There is inherent interobserver variability in the detection and characterization of supraspinatus tendon tears (12, 13). However, with standardized diagnostic criteria, high-quality scanning equipment, and well-trained sonographers, several studies have reported sensitivities and specificities exceeding 90% in the detection of full- and partial-thickness rotator cuff tears (14, 15, 16).
Subacromial-Subdeltoid Bursitis
Subacromial-subdeltoid bursitis is often associated with repeated trauma; and in middle-aged or older individuals, it tends to be linked with overuse or degenerative changes in the rotator cuff (17). A normal bursa should appear on U/S as a thin hypoechoic stripe, covered by a narrow layer of echogenic peribursal fat, located between the underlying supraspinatus tendon and the overlying deltoid muscle. Typically, it is less than 2 mm in thickness, even counting the hypoechoic layer of fluid located between the two sides of the bursa (18).

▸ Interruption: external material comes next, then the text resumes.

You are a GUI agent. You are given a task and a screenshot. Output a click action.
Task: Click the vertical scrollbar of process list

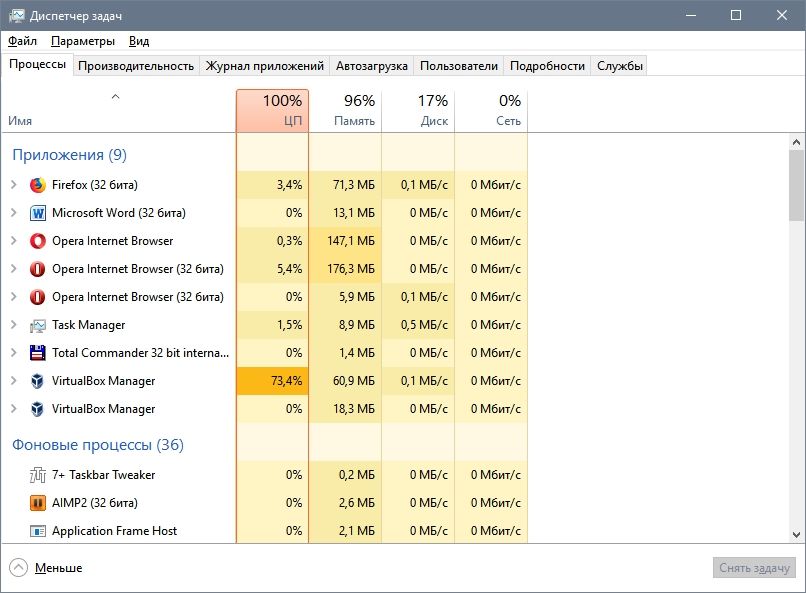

A small effusion in the subacromial/subdeltoid bursa may be identified lateral to the greater tuberosity, especially with the arm extended and internally rotated (Fig. 7-3A). The examiner should be careful not to compress and displace the small amount of fluid. Fluid accumulation within the subacromial/subdeltoid bursa is often noted in patients with infectious or inflammatory bursitis (Fig. 7-3B). However, it can also be observed in patients with full-thickness tear of rotator cuff tendon or in individuals with shoulder impingement syndrome (19). If a needle intervention is deemed necessary, U/S can be utilized to guide bursal fluid aspiration or steroid injection (20).
Bicipital Tenosynovitis
Bicipital tenosynovitis is an inflammation of the long head of the biceps where the tendon passes through the bicipital groove. When the biceps tendon is inflamed, local tenderness in the bicipital groove and an increasing painful arc (painful sensation when the shoulder is flexed from 30 to 120 degrees) are often present. When a clinician is uncertain about the accuracy of the Yergason’s supination test or Speed’s test (21, 22), he or she may consider the use of U/S to improve its diagnosis and treatment.